I'm using a tool named kops that generates a terraform file to set up some infrastructure for kubernetes. After that, we want to use terraform to create parts of our infrastructure specific to our application. e.g., a queue, a proxy, elasticache, etc.
The terraform file that kops generates has a lot of information in it that I'd like to refer to when creating the queue/proxy/elasticache. e.g., the subnet ranges to use, the cidr blocks, the availability zones, etc. But, I don't want to modify the kops generated terraform file because whenever there's a kops upgrade, I'll have to re-generate it then re-modify it.

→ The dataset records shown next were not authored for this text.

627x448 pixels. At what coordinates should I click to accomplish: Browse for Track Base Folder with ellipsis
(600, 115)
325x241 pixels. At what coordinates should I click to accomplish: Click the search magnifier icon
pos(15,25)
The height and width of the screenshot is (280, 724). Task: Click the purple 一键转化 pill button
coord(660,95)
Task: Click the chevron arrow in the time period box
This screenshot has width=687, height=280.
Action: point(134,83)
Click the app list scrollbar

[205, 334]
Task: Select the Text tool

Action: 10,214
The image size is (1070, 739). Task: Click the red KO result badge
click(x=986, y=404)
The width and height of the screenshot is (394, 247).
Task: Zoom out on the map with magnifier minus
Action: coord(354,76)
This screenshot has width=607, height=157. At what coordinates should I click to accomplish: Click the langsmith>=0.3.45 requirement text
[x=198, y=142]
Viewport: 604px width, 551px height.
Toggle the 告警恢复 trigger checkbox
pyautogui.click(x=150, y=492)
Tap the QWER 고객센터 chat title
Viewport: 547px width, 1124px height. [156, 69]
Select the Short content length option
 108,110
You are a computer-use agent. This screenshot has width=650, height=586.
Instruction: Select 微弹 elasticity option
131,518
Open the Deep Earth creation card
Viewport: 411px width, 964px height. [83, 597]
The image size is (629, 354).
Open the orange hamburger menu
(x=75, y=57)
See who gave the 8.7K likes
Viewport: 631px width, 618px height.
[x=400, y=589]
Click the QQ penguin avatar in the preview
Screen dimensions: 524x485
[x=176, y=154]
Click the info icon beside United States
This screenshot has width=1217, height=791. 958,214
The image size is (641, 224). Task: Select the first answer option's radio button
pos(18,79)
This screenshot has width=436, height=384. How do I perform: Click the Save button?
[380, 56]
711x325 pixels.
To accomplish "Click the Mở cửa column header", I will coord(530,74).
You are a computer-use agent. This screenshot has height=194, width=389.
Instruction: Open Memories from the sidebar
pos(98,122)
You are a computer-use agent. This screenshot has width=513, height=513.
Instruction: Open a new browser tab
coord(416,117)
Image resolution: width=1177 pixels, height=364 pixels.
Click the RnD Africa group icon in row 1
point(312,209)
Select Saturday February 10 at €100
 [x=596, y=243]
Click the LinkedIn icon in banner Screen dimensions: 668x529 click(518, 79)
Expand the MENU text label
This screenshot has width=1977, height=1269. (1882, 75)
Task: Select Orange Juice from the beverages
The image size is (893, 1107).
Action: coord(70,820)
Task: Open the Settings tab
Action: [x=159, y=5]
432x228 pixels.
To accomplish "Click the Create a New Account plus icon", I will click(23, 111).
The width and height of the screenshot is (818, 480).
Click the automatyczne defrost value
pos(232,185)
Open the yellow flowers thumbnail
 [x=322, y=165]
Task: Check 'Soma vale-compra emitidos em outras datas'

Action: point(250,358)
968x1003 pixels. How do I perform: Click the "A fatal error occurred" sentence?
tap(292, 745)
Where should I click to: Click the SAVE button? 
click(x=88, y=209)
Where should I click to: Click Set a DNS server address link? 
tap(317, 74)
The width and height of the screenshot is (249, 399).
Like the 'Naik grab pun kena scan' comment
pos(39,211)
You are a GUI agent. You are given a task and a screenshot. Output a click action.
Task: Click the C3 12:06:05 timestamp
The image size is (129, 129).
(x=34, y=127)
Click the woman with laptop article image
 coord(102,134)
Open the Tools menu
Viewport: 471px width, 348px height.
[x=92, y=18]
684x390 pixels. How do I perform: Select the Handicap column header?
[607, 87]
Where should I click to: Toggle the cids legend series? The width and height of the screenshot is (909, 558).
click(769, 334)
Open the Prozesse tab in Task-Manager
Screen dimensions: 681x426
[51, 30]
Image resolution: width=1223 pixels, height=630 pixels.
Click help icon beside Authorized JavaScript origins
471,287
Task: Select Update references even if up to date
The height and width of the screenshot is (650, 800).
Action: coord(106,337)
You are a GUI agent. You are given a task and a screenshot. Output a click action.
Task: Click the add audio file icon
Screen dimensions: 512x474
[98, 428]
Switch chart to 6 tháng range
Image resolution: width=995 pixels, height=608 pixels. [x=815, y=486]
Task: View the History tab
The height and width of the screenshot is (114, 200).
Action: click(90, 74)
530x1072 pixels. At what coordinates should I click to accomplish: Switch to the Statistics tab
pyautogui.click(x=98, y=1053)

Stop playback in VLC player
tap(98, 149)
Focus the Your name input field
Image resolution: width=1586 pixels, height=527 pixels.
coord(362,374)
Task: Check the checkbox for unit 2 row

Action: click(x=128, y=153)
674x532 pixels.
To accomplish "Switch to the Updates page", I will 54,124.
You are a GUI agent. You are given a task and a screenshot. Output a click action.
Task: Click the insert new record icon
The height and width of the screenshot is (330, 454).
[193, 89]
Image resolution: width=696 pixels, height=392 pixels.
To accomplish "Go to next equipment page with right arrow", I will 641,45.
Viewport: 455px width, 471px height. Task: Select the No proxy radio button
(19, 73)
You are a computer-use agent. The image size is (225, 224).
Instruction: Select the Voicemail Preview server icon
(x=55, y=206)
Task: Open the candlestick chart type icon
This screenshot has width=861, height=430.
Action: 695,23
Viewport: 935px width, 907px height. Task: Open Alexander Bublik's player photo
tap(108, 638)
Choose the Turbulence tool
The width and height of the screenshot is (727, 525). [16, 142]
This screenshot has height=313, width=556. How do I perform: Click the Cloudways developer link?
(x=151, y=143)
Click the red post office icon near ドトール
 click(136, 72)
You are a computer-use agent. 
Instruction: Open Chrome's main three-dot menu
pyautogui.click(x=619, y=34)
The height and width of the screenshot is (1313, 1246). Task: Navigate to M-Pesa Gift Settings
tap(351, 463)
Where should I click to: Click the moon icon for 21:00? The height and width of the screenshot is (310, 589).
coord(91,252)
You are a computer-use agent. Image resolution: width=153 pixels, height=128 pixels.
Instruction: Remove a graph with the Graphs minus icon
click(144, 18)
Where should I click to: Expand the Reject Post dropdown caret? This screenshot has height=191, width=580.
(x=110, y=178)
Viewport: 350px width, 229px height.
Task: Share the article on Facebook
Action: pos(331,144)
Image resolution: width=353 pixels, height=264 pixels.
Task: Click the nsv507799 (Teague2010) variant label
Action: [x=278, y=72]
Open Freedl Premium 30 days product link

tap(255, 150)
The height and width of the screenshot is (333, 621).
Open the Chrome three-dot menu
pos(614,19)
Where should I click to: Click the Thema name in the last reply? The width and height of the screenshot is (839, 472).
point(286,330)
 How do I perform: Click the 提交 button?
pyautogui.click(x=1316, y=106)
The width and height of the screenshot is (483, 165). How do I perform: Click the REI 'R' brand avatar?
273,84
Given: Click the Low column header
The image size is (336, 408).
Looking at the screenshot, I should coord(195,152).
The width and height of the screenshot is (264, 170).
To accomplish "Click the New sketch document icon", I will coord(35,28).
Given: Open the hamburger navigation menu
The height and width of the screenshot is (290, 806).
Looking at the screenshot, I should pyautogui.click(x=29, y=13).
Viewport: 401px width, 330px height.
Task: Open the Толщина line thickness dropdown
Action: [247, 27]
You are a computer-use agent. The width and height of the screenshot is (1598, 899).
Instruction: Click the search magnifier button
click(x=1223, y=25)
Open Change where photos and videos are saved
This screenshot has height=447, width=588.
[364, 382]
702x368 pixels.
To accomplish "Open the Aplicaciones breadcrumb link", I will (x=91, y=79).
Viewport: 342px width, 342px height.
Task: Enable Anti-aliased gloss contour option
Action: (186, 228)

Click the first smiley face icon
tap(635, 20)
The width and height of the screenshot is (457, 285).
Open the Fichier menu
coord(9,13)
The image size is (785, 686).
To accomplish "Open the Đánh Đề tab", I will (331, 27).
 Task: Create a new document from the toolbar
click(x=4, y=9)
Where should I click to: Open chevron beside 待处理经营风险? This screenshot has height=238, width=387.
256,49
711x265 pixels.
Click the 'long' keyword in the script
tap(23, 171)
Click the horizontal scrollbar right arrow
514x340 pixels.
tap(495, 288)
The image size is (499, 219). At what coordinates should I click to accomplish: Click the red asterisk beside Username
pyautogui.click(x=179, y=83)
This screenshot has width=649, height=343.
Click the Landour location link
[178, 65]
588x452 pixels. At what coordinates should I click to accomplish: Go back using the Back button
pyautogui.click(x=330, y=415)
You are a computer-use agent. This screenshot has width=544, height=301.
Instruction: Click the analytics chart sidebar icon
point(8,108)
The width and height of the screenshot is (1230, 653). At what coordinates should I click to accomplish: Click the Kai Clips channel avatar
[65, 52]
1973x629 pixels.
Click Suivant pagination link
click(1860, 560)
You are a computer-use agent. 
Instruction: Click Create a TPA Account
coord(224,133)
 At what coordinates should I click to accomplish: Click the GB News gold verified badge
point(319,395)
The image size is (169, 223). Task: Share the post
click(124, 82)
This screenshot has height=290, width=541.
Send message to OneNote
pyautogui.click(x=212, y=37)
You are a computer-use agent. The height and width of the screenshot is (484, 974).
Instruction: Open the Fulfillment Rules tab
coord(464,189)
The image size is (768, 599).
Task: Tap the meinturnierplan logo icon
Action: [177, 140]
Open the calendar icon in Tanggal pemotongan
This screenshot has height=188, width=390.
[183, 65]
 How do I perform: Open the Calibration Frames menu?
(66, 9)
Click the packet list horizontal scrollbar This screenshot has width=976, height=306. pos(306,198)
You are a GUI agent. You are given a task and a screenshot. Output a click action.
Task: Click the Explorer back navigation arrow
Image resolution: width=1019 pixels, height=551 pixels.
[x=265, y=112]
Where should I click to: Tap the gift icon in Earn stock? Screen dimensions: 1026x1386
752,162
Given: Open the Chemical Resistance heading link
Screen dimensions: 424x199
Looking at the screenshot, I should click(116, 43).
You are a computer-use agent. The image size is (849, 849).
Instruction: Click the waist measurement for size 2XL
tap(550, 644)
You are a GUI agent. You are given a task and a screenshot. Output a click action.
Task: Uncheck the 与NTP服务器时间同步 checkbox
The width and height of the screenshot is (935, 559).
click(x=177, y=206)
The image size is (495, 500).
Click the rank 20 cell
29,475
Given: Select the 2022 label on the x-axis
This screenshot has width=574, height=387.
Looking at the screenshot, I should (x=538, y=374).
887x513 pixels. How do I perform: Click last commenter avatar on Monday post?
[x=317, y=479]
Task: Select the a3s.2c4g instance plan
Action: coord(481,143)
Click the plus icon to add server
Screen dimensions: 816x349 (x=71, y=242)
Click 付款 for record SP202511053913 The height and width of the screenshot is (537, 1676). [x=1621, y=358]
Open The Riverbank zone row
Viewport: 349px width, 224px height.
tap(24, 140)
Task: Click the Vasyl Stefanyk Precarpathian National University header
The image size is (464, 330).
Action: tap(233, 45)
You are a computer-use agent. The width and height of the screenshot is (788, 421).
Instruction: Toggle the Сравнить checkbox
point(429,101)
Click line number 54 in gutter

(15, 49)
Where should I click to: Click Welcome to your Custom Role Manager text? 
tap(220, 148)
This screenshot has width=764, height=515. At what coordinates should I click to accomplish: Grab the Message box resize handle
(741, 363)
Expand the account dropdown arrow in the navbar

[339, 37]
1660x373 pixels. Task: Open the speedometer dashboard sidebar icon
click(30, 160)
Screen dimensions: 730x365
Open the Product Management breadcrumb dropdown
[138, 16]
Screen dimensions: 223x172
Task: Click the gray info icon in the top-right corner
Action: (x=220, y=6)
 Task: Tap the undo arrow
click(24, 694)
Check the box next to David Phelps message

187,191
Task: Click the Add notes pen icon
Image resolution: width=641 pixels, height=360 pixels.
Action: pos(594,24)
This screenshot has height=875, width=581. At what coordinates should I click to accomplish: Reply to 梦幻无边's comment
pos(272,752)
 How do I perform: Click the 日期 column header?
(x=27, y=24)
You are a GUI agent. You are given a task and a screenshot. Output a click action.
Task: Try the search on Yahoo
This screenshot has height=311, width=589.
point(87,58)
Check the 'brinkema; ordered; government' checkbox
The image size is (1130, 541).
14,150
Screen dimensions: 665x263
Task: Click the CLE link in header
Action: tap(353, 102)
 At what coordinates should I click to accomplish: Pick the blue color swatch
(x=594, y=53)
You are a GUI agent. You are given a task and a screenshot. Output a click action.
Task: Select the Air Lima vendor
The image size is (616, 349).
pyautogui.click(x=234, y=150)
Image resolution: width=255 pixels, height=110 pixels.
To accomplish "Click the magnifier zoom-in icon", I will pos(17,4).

The terraform file that kops generates doesn't provide any output variables. I could append my queue/proxy/elasticache configurations to the bottom of the file that kops generates. Then I'd be able to refer to the kops generated variables. But I consider this to be a modification to the kops generated file and would like to avoid this for the reasons above.
How can I make my custom terraform reference the parts of a generated terraform file?
If there are no output variables in the generated terraform files and you do not want to change them, how about using data sources?
https://www.terraform.io/docs/configuration/data-sources.html
Data sources allow data to be fetched or computed for use elsewhere in Terraform configuration. Use of data sources allows a Terraform configuration to build on information defined outside of Terraform, or defined by another separate Terraform configuration.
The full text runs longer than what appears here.